A Second Life for the Autoport Property
For many years, the Autoport property on South Atherton Street was a familiar landmark in State College. It wasn’t fancy, but it had history. The Autoport was actually the oldest motel in Pennsylvania before it finally closed its doors in December of 2015. Since then, the property has mostly sat quiet, waiting for a new purpose.
Now, there are plans to redevelop the site.
The preliminary development proposal includes several new commercial buildings spread across multiple phases. The plans show restaurants with drive-through lanes, a cluster of small retail buildings, and a convenience store with a fueling canopy and 14 gas pumps. The goal is to bring activity back to the property and turn a long-dormant site into something economically productive again.
On the surface, that sounds like good news. Vacant land in a central corridor like South Atherton Street shouldn’t stay empty forever, and redevelopment is usually a positive step for a community.
But when I look at the plan, an important question comes to mind:
Is more retail space what State College actually needs right now?
The Autoport property is a great opportunity. It sits along one of the main gateways into town, and whatever gets built there will shape the area for decades. But good development isn’t just about filling empty land, it’s about matching development to the economic realities of the community.
Right now, the numbers suggest that State College may not need more retail buildings. What it may need instead is a different mix of uses, something that supports both housing and commercial activity.
The Autoport site could absolutely become something great. The question is whether the current plan is the best way to get there.
Understanding the Current Zoning
To understand why this project looks the way it does, you have to start with zoning.
The Autoport property sits in Planned Commercial 2 (PC-2) zoning in the State College Borough. On paper, PC-2 is designed for commercial activity along major corridors like South Atherton Street.
The borough zoning code describes the intent of the district as providing space for commercial uses along major highways and in designed shopping centers. It also emphasizes access management: making sure entrances, driveways, and roads are designed to prevent traffic hazards and reduce congestion.
In other words, the zoning assumes this area will primarily function as a commercial corridor.
There are also physical limits built into the zoning. One of the most important is building height. In the PC-2 zone, buildings are generally limited to 35 feet in height. That typically translates to about two to three stories depending on the design.
The zone also strongly favors commercial uses over residential ones.
None of this is unusual. Many towns created these kinds of zones decades ago when the dominant development pattern was shopping centers along highway corridors.
But zoning has a powerful effect on what actually gets built.
Developers don’t usually build based on abstract planning theory. They build what zoning allows and encourages. If a zoning district prioritizes commercial uses, most projects will be commercial. If residential is difficult or restricted, housing tends not to happen there.
So when we look at a development proposal, it’s important to remember something simple:
Developers usually build what zoning encourages, not necessarily what the community most needs.
The Proposed Development
The current plan for the Autoport site is divided into several phases, all focused primarily on commercial uses.
Phase One includes a 6,538 square foot convenience store with a fueling canopy and 14 gas pumps. This would sit toward the southeastern portion of the property and would likely become the first operational part of the development.

● Work to be completed
According to the Autoport text, what is the general building height limit in the PC-2 zone? The records after this are separate material, unrelated to the Autoport text.

● Dataset
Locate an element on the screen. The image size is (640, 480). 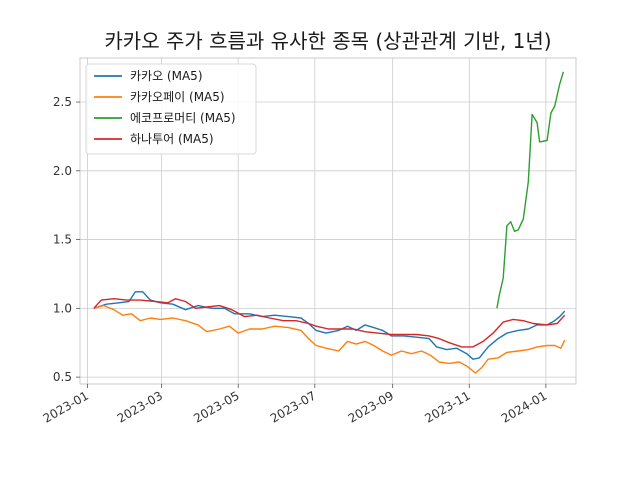
x-tick-label: 2024-01 is located at coordinates (524, 406).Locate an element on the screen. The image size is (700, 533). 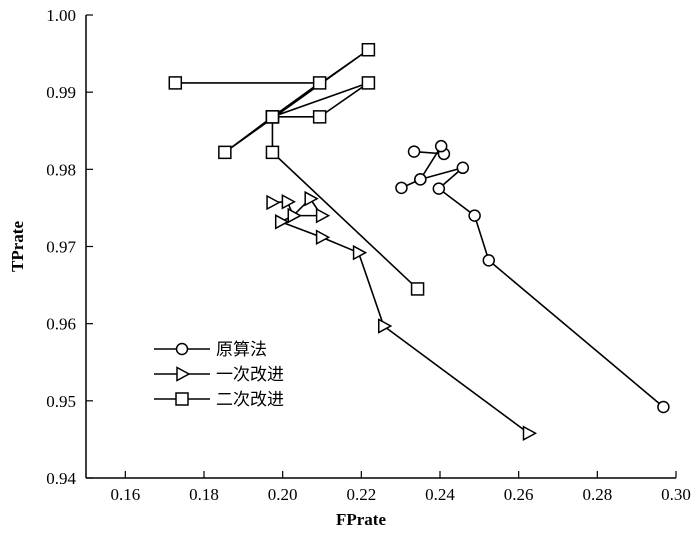
legend-label: 二次改进 is located at coordinates (250, 400).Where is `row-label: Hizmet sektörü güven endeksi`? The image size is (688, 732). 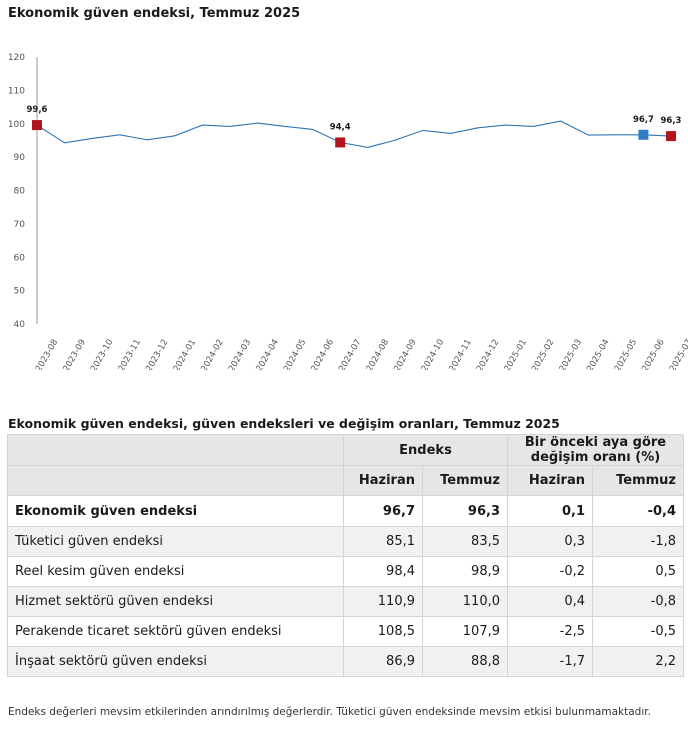 row-label: Hizmet sektörü güven endeksi is located at coordinates (176, 602).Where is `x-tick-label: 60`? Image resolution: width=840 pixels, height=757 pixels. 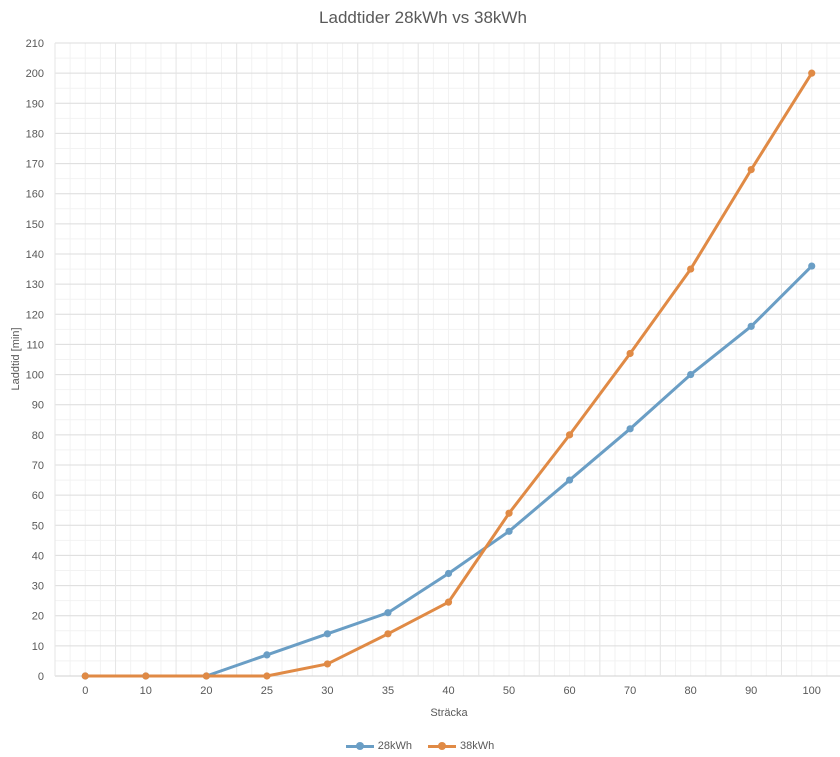 x-tick-label: 60 is located at coordinates (569, 691).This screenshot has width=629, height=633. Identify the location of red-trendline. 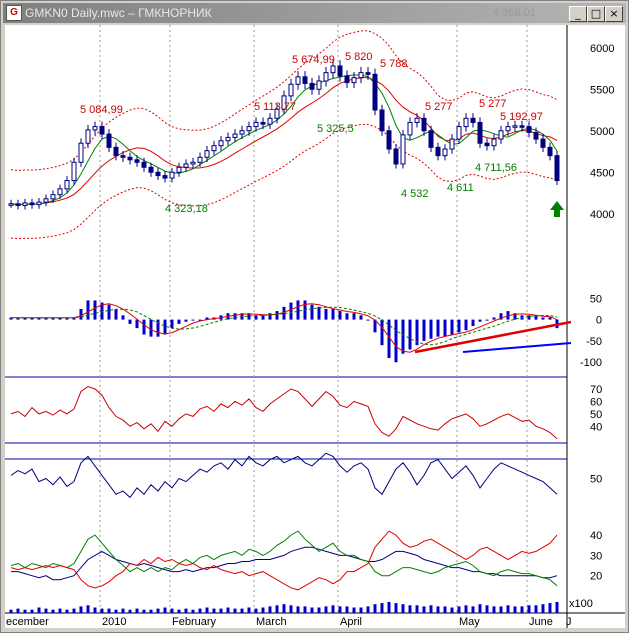
(493, 337).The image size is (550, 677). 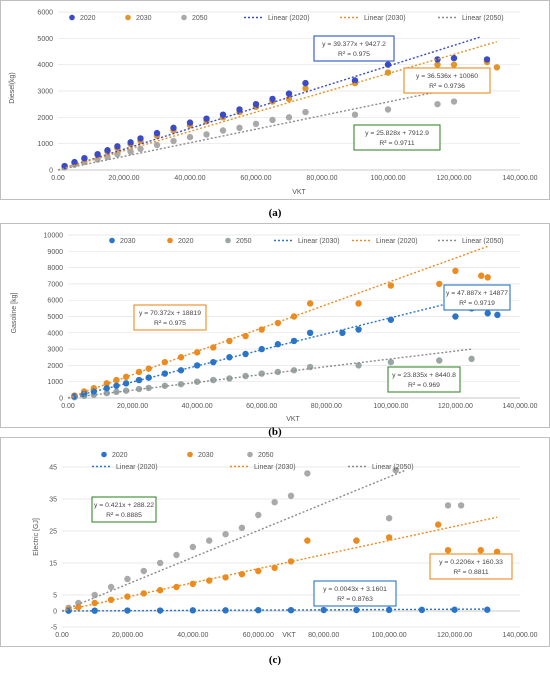 What do you see at coordinates (322, 178) in the screenshot?
I see `x-tick-label: 80,000.00` at bounding box center [322, 178].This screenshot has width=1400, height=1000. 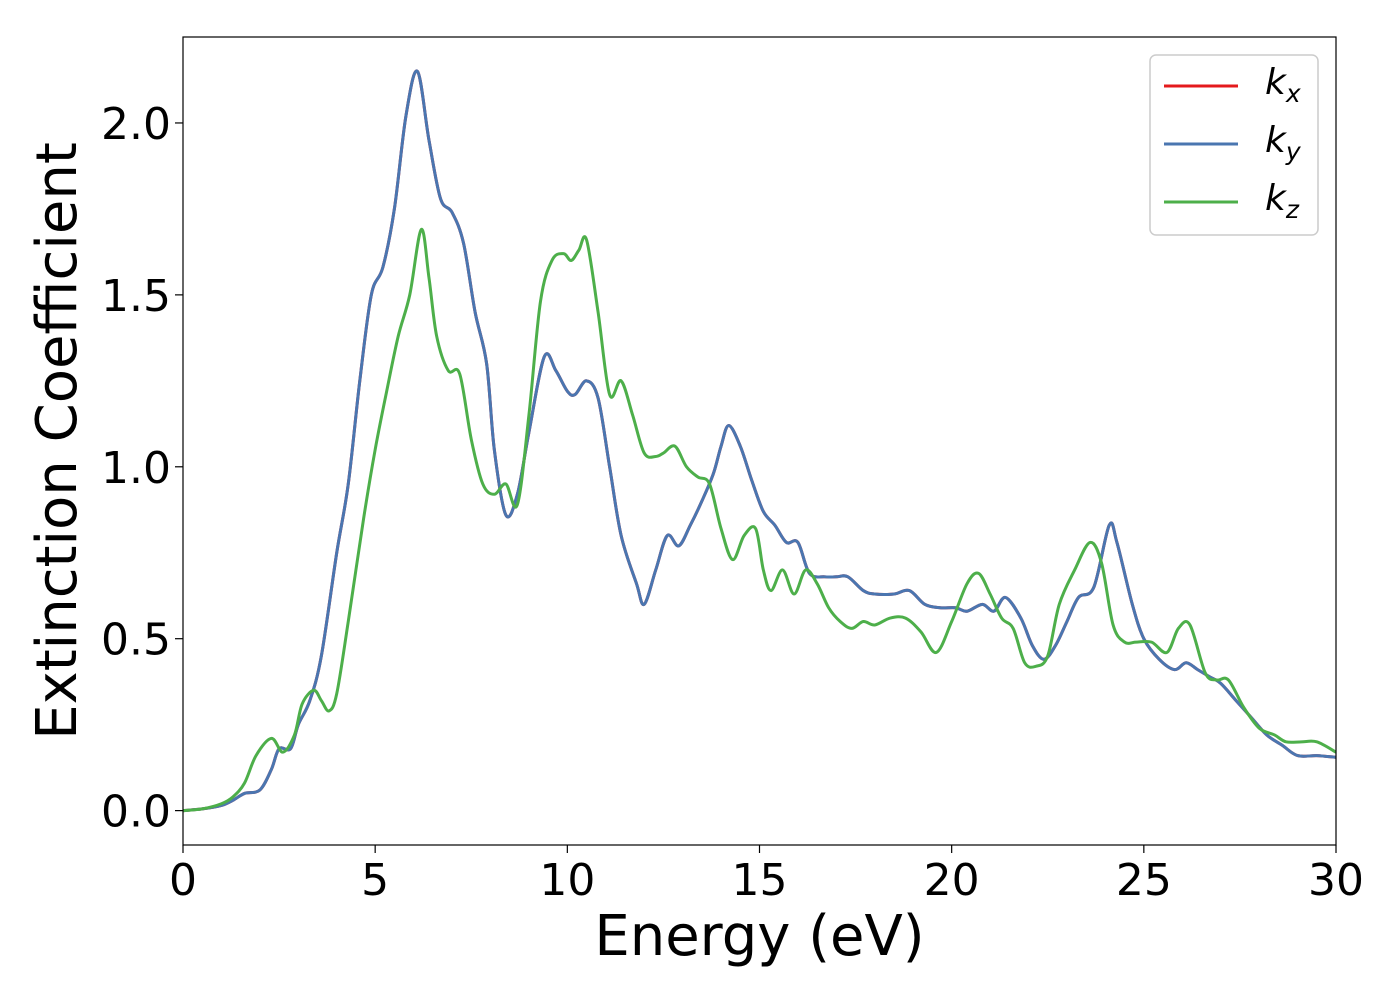 What do you see at coordinates (375, 880) in the screenshot?
I see `x-tick-label: 5` at bounding box center [375, 880].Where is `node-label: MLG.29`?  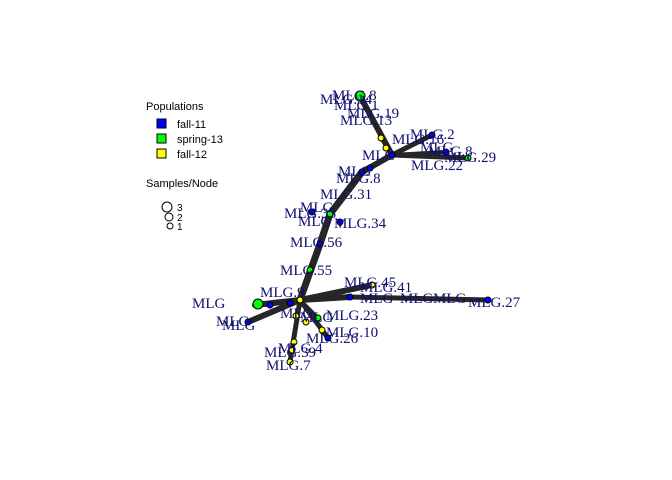 node-label: MLG.29 is located at coordinates (470, 158).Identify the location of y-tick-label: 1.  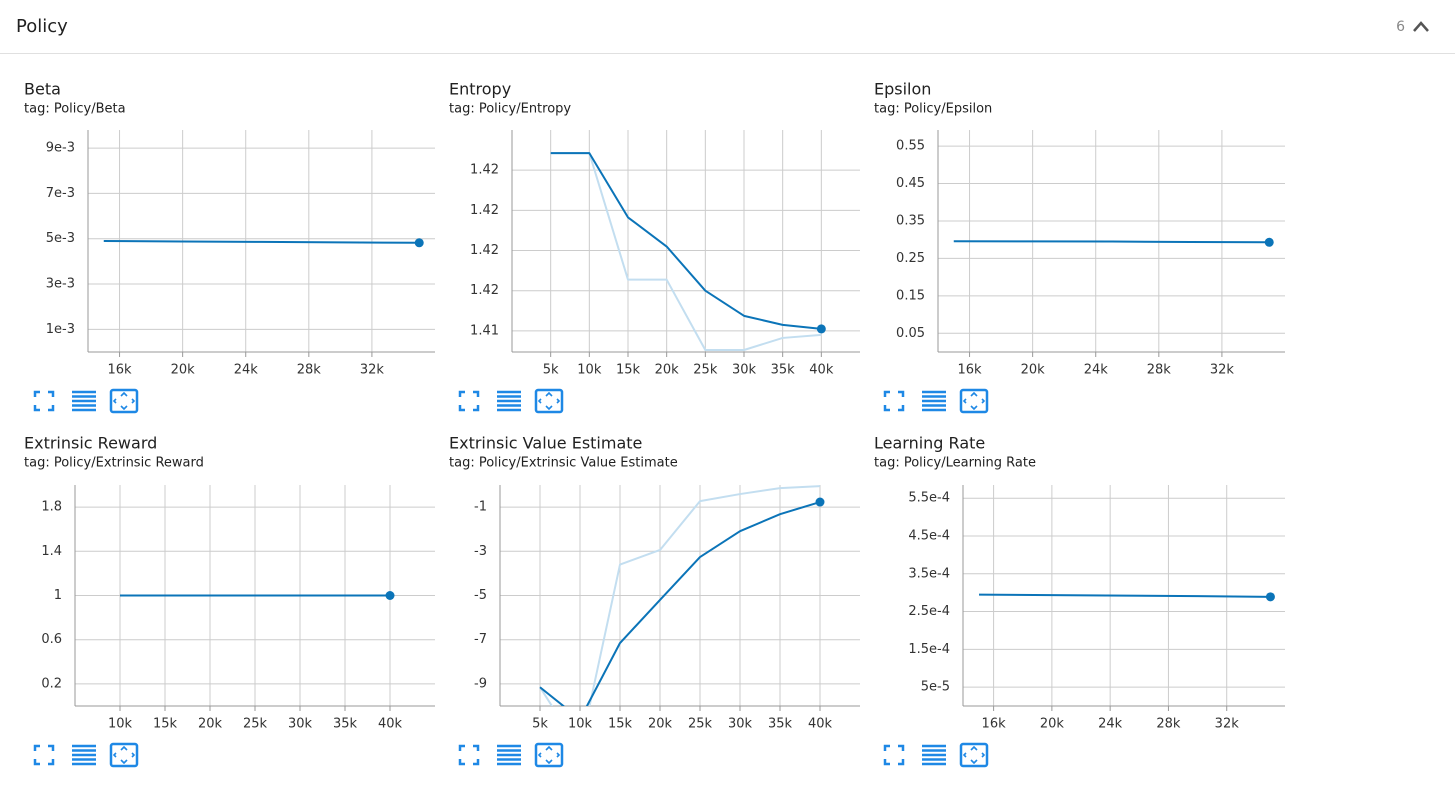
(58, 596).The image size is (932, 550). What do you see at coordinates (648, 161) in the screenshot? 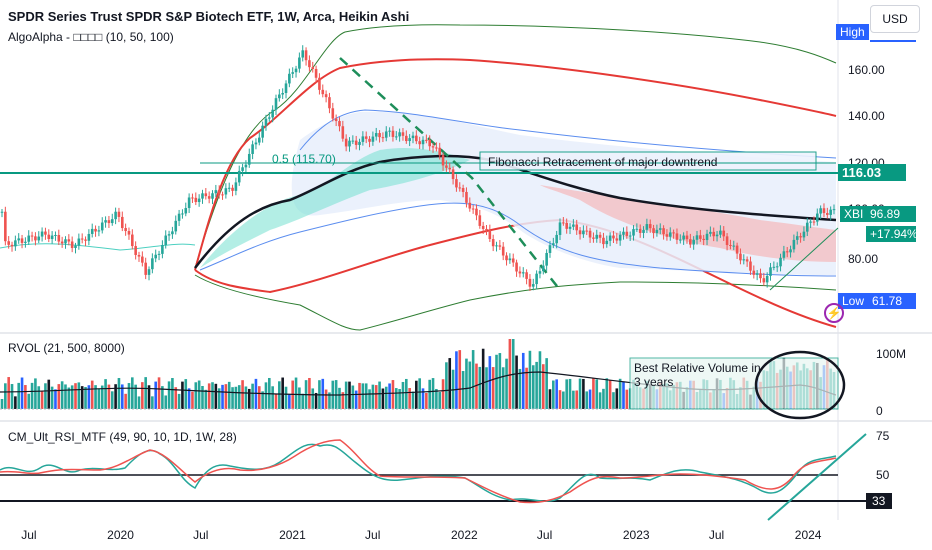
I see `fib-annotation-box` at bounding box center [648, 161].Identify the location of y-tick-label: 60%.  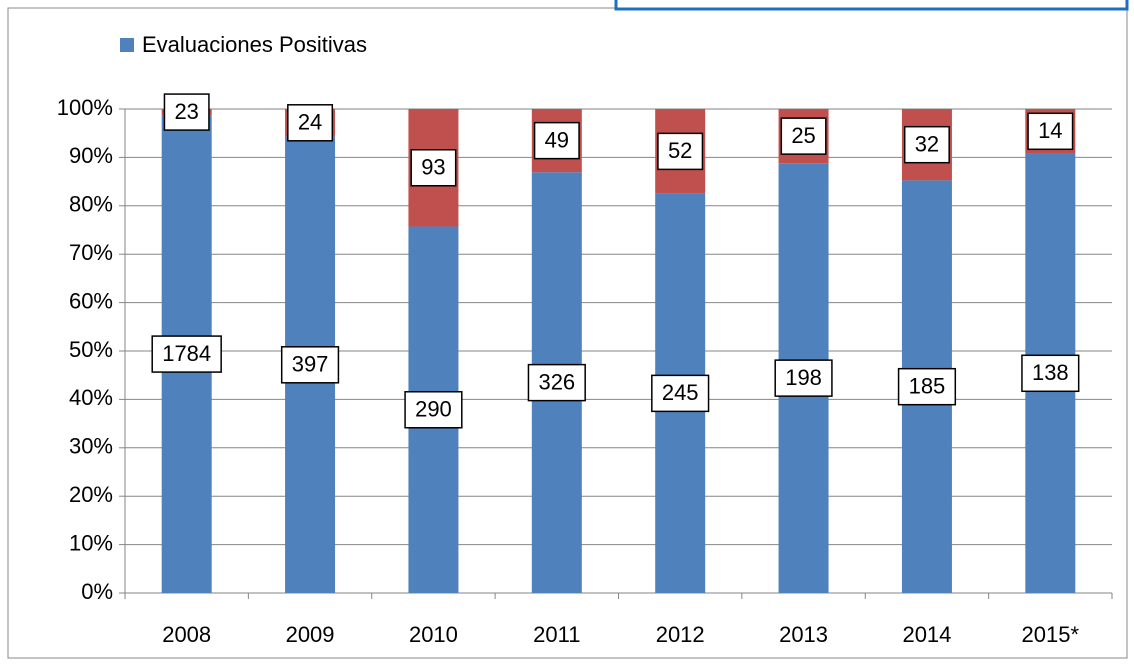
(91, 300).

● Solution to this task
35 feet